Mas é importante lembrar que o juiz pode ter acesso aos fatos sociais e jurídicos a ele alusivos através de outras fontes que não sejam as petições e provas apresentadas e produzidas pelas partes e, assim, construir sua própria narrativa acerca do evento e dos fatos sociais, na forma de fato jurídico, de forma mais rica do que ocorreria acaso se ativesse apenas à narrativa que lhe fora trazidas aos autos.

Por exemplo: o desastre ambiental consistente no rompimento de uma barragem. É uma evento. Jamais se repetirá. Porém, o juiz ao se debruçar sobre ele, não precisa se ater à narrativa trazida pelas partes, através de suas petições e provas. Pode tentar reconstruir esse evento por meio de outras narrativas, que podem ser encontradas em fontes que ele mesmo pode pesquisar de forma independente: reportagens, pesquisas, opiniões não trazidas aos autos, mas com as quais ele trava contato. Todos esses fatores poderão influenciar a construção da narrativa pelo magistrado, mesmo que ele não se dê conta e mesmo que não utilize essas fontes em sua argumentação. Aliás, a própria utilização de fonte não encontrada nos autos é questionável. Porém, inegavelmente, ela ocorre. E de forma até mais frequente do que se imagina.

Nesses termos, deve ser observado ainda que, entre o evento e os fatos sociais, entre estes e os fatos jurídicos em sentido amplo apresentados pelas partes, bem como entre todos estes e o fato jurídico em sentido estrito reconhecido pelo magistrado na sentença, há um complexo processo de significação da realidade através da linguagem.

Esse processo, naturalmente, é sujeito a falhas que podem comprometer o resultado da demanda de maneira radical, fazendo com que sejam reconhecidos fatos alusivos a eventos que nunca existiram ou que existiram sem as características presentes na narrativa do fato social.

Por exemplo: a) alguém pode ser condenado por homicídio que nunca cometeu ou b) alguém, embriagado e dirigindo veículo automotor em alta velocidade, pode ser absolvido do crime de homicídio, em razão de ter sido acolhida a narrativa de que dirigia sóbrio e em velocidade regular.

Estas falhas ou assimetrias fazem parte da atividade forense e elas ocorrem porque os eventos jamais poderão ser fielmente descritos pela linguagem comum, pois eles são, em sua realidade, muito mais complexos do que a narrativa que a linguagem permite construir.

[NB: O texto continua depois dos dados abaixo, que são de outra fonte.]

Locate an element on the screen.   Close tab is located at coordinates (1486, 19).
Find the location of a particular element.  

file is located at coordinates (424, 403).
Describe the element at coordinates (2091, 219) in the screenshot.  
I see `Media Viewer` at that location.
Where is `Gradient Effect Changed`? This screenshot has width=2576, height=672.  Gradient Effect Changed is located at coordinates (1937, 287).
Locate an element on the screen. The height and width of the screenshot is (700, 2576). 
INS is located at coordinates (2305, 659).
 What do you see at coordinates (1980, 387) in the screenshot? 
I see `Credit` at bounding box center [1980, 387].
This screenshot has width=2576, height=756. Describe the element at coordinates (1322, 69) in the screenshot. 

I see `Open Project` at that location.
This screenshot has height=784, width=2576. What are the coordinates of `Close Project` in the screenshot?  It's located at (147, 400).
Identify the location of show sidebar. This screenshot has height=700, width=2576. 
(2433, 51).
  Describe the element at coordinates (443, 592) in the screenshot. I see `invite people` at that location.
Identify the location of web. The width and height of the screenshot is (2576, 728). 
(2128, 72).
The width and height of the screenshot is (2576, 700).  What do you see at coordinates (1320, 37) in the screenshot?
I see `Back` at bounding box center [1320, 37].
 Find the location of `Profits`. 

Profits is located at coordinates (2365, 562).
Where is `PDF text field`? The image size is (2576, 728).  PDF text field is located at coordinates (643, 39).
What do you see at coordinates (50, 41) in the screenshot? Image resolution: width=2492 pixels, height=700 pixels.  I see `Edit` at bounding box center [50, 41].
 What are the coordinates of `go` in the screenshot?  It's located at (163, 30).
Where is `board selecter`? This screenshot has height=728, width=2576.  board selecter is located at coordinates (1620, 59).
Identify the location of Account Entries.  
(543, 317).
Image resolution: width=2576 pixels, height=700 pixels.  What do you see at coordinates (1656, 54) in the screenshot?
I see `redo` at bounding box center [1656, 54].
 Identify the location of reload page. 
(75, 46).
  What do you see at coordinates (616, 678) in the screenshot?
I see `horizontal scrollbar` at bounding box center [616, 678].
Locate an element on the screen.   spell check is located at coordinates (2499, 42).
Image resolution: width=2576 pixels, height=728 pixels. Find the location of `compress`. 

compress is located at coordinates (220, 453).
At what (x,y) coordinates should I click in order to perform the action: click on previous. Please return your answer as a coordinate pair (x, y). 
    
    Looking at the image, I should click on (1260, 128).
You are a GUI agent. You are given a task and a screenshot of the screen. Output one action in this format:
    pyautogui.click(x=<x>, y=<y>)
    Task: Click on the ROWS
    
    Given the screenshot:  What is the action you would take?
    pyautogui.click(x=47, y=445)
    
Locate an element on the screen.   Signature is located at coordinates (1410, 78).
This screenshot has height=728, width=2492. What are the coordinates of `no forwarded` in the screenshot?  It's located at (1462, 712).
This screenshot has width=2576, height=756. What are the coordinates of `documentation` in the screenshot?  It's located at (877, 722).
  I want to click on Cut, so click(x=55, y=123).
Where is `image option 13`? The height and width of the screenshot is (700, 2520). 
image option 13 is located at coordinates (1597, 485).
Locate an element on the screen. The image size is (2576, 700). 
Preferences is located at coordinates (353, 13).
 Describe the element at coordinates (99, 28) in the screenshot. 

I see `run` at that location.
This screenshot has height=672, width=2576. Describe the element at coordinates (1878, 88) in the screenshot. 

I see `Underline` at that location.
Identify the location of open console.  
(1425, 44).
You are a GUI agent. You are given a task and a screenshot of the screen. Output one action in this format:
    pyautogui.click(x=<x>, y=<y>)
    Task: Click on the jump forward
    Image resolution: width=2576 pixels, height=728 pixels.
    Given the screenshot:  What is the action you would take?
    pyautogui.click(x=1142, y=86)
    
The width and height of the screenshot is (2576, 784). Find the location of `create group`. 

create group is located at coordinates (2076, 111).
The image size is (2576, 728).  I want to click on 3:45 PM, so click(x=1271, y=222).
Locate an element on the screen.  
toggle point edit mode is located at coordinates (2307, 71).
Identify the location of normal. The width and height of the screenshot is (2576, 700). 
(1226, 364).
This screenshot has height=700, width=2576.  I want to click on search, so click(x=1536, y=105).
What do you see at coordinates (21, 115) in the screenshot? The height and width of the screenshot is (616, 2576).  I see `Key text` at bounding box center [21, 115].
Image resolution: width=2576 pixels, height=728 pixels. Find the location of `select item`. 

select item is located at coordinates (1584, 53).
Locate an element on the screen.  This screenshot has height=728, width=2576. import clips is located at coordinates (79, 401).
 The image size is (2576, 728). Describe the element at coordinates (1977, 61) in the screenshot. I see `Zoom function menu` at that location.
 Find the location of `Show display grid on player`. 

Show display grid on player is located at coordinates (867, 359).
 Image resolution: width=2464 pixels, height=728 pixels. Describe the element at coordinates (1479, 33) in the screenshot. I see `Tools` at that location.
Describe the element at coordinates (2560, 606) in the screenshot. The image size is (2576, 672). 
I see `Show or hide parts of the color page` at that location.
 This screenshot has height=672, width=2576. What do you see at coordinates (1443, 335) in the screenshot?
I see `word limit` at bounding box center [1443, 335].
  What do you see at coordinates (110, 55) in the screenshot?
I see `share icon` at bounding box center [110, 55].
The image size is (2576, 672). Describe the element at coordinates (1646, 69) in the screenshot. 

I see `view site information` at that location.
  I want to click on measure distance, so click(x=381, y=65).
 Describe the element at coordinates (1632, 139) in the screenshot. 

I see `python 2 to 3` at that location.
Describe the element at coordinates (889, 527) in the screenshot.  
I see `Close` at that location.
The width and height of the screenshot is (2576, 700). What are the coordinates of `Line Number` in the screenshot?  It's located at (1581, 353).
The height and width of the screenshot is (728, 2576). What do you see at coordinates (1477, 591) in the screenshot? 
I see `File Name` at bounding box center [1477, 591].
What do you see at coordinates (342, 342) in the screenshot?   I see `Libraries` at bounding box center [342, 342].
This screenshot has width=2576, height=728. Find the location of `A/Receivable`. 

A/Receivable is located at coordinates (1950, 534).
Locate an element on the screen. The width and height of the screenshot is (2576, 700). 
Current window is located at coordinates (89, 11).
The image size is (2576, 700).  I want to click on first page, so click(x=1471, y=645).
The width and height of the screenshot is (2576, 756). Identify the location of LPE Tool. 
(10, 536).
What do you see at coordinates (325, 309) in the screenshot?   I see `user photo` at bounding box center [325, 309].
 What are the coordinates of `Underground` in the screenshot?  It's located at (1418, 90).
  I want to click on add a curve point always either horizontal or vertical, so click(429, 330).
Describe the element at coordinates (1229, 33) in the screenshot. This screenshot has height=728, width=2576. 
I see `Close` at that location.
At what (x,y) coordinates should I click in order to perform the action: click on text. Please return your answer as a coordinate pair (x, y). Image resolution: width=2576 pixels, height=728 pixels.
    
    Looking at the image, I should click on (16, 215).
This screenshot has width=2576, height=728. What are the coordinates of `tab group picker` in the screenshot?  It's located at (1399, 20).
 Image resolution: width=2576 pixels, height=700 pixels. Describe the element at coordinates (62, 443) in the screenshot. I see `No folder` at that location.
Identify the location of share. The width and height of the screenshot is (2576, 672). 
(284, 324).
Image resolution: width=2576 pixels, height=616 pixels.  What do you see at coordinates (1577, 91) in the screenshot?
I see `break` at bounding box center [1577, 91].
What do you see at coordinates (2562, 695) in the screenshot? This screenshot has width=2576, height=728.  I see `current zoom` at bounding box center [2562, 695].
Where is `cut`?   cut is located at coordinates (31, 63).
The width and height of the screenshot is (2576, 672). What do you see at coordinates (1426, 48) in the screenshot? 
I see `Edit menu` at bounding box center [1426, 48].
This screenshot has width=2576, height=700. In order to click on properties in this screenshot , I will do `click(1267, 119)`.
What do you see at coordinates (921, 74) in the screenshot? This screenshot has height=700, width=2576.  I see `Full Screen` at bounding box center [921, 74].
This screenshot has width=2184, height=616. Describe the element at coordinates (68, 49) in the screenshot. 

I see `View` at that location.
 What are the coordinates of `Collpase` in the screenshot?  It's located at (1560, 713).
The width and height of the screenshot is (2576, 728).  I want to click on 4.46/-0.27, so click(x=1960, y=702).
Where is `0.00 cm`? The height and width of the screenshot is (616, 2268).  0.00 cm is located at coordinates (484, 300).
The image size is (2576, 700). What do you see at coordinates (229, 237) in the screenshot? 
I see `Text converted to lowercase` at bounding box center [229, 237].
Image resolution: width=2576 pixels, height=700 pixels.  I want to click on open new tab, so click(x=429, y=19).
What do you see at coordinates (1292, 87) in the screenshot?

Além disso, há a manipulação dessa construção que, por vezes, é feita em nome do agir estratégico dos advogados e das partes, de suas deficiências culturais e da dificuldade da linguagem com que a prova é produzida, fazendo com que o magistrado tenha acesso a relatos muitas vezes distorcidos ou parciais [5].

O controle dessas falhas, contudo, mesmo diante das dificuldades, deve ser permanente, daí a importância da fundamentação das decisões judiciais, através do processo hermenêutico de atribuição de sentido à linguagem, bem como da justificação das decisões judiciais, através do processo argumentativo que busca convencer as partes acerca do acerto da fundamentação levada a termo pelo juiz, permitindo que as partes entendam o raciocínio do magistrado e possam seguir debatendo o caso em outras instâncias, se porventura detectarem falhas no processo de significação processual.

Sobre a diferença interpretação e argumentação, leia artigo publicado aqui na ConJur.

5 – Conclusões
Após tudo quanto exposto antes, pode-se concluir nos seguintes termos:

a) O evento é um acontecimento, que pode ser natural, como uma chuva, ou não, como uma passeata, um comício, o julgamento em um tribunal, o tráfego de automóveis etc.

b) O evento, portanto, é um acontecimento em seu estado bruto, antes de qualquer interpretação ou qualificação que se possa dar a ele.

c) Os eventos nunca se repetem.

d) Os fatos são descrições dos eventos, que são feitas na medida das possibilidades de cada um e de acordo com a visão de mundo de cada pessoa.

e) Para cada evento, existe uma quantidade indefinida de fatos possíveis.

f) Os fatos só existem enquanto falamos neles.

g) O conjunto de determinados fatos é uma narrativa.

h) Quando a narrativa se torna predominantemente aceita, diz-se que ela é o relato vencedor.

i) O relato vencedor é o que chamos constantemente de verdade.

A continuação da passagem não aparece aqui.